Dr. Khazanchi, who has decades of experience in AI and machine learning, vehemently denys that AI can replace humans.
Another argument for this is the social and cultural context of art. Art is a unique human product and is the basis of our existence. Artists create after being exposed to internal and external stimuli that provide a collision in connection with the world we live in. Art is the way we justify our human existence and the process in which the act of creation affirms our place in this world.
We must also see art as a way of connecting with our surroundings and fellow people. The AI art generation loses the creative process itself and is almost directly arriving at the final product, thus stealing us from the collaborative elements of artmaking. It brings so-called art with no nuances or depths that arise from human experience.
The study entitled “Human vs AI” is a study that, in Lucas Bereice, Rohin Shahi, Martin Harry Turpin, Anya Laguna Turpin, Sean Sprockett, Sean Sprockett, Nathaniel Barr, Alexander Christensen & Paul Seri’s Certified Research Diary for Art Research Day ‘again’s Again’ for the again for the again for the again for for for for for for for for for for for for for for for for for for for be for aaa, as their beliefs about whether humans prefer to create and why they are about the amount of effort that has led to an increase in artwork. ”
Limited range
It also leads to specific homogenization of art. You might argue that at least in the mainstream, it already happens in human art. However, if all art is created using AI, it limits the scope of the art, all of which are copies of copies of copies that have no room for change. It becomes a closed loop, a simulation of self-replication of human experience.
But perhaps the biggest argument for AI art doesn’t even concern AI art itself. It’s about the AI art generator’s claims as an artist. In his paper, Ernst said, “It’s not that art is not good, creative, nor creative. It can be very good. But the process is more art than the final product. The images that can be produced now are imitations of what people can make.

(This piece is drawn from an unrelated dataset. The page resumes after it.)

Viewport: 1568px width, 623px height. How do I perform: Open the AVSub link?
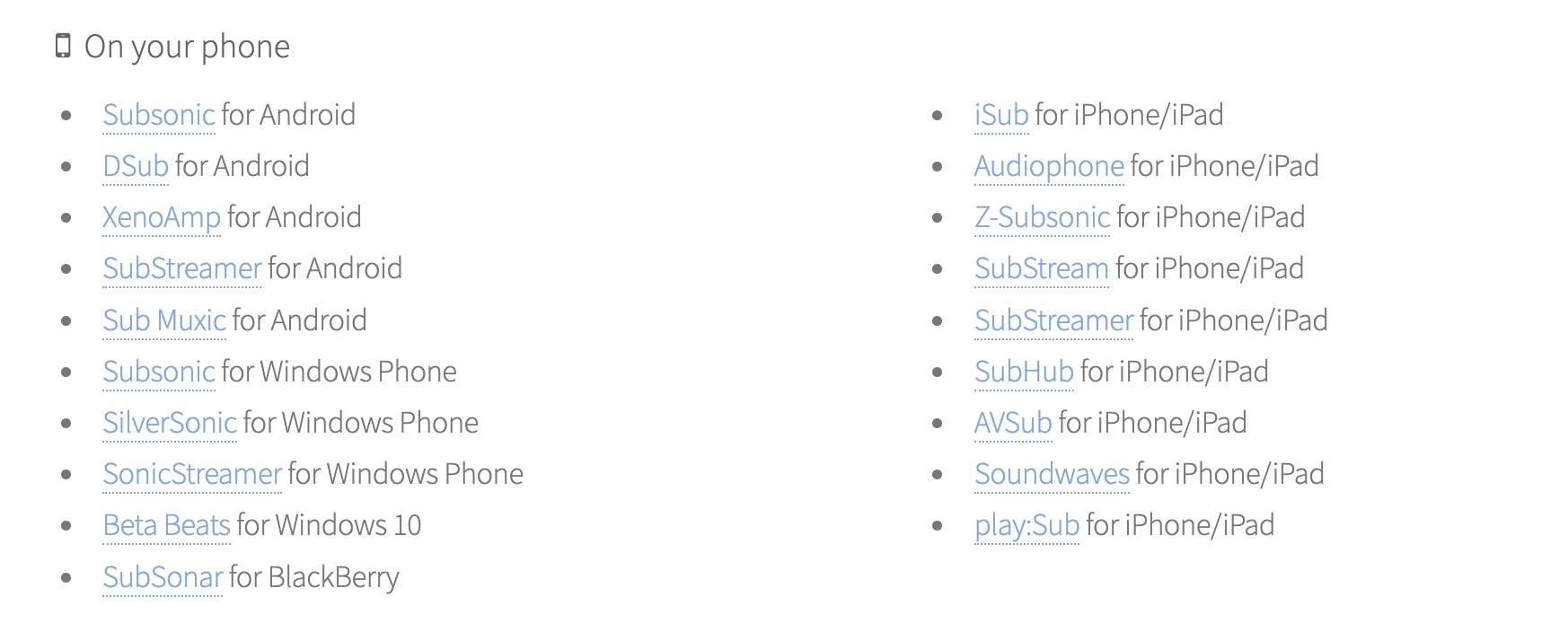point(1013,423)
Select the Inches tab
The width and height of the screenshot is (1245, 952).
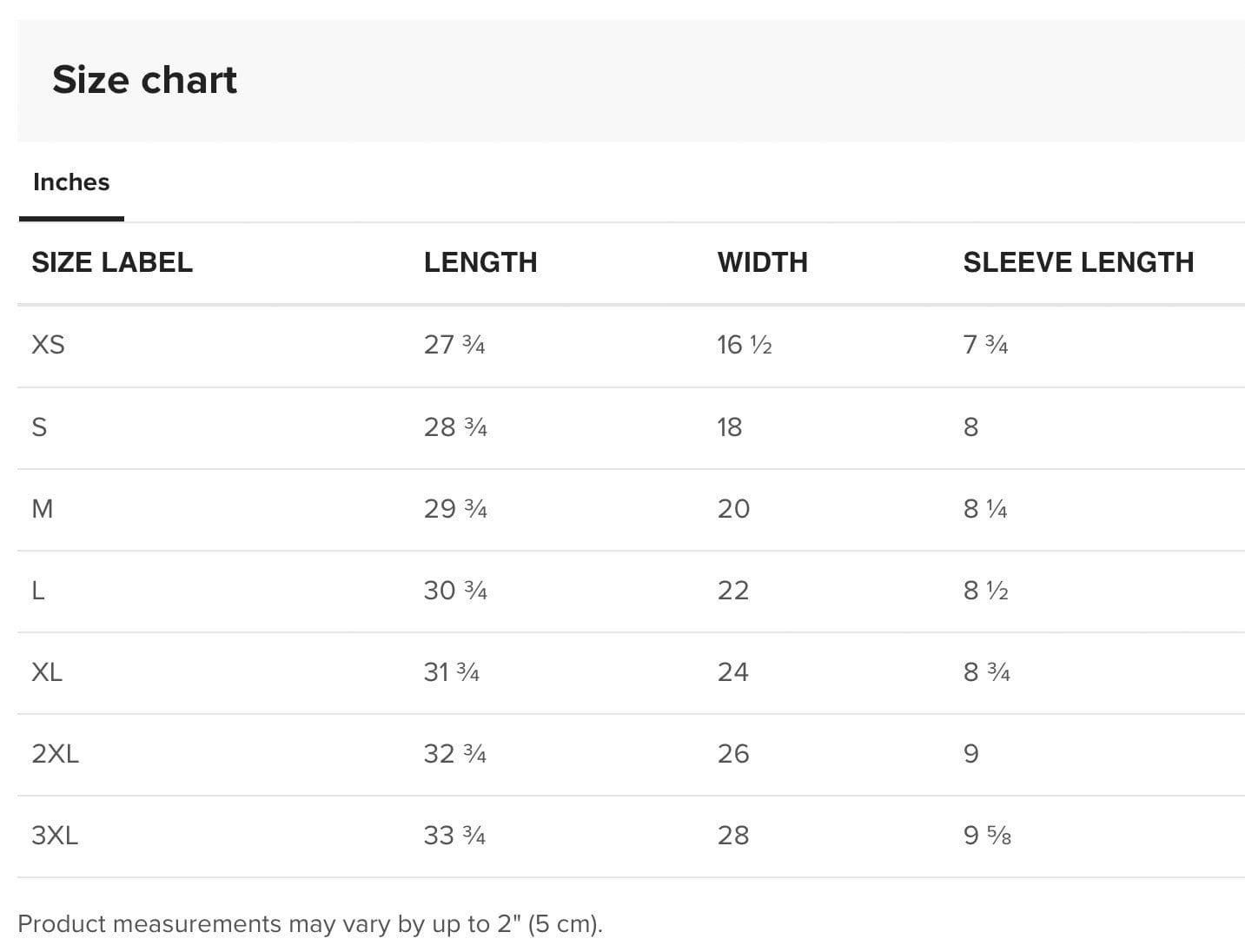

This paper is also consistent with what this study published in the Cognitive Research Journal. It turns out that people prefer art created by humans rather than art created by AI. “This preference was particularly evident in the standards that conveyed the deeper meaning of art (e.g., richness, values). On a more sensory level, the differences between the art of human and AI labels were much more modest, but still, a significant difference was observed.” “In conclusion, people tend to perceive art as reflecting human-specific experiences, but creator labels appear to mediate the ability to derive deeper evaluations from art. Therefore, according to human evaluators, creative products like art can be achieved by non-human AI models, but only to a limited extent, protect valued antropocentrism.”
Therefore, this issue is not merely an AI-generated art presence, but rather a generator’s claim as an artist (or filmmaker). As Ernst says, such generations may have a place, but not an exhibition or a film festival. So, using AI to generate Ghibria butter won’t become Ghibli. And no one will become a filmmaker to generate AI films. Just like wearing glasses will not become your property (the boring APE NFT currently has over 5,000 owners).
I conclude by repeating the fact that art is fundamental to human experience and existence. When I become an artist by generating automated art copies, I become a wrestler by playing WWE 2K25. Also, lip syncing to Tiktok songs will not become a singer.
The artist’s label comes from a pain and eco-friendly creative process informed by emotions and experiences. Art becomes meaningless if you have no experience with human or cultural things.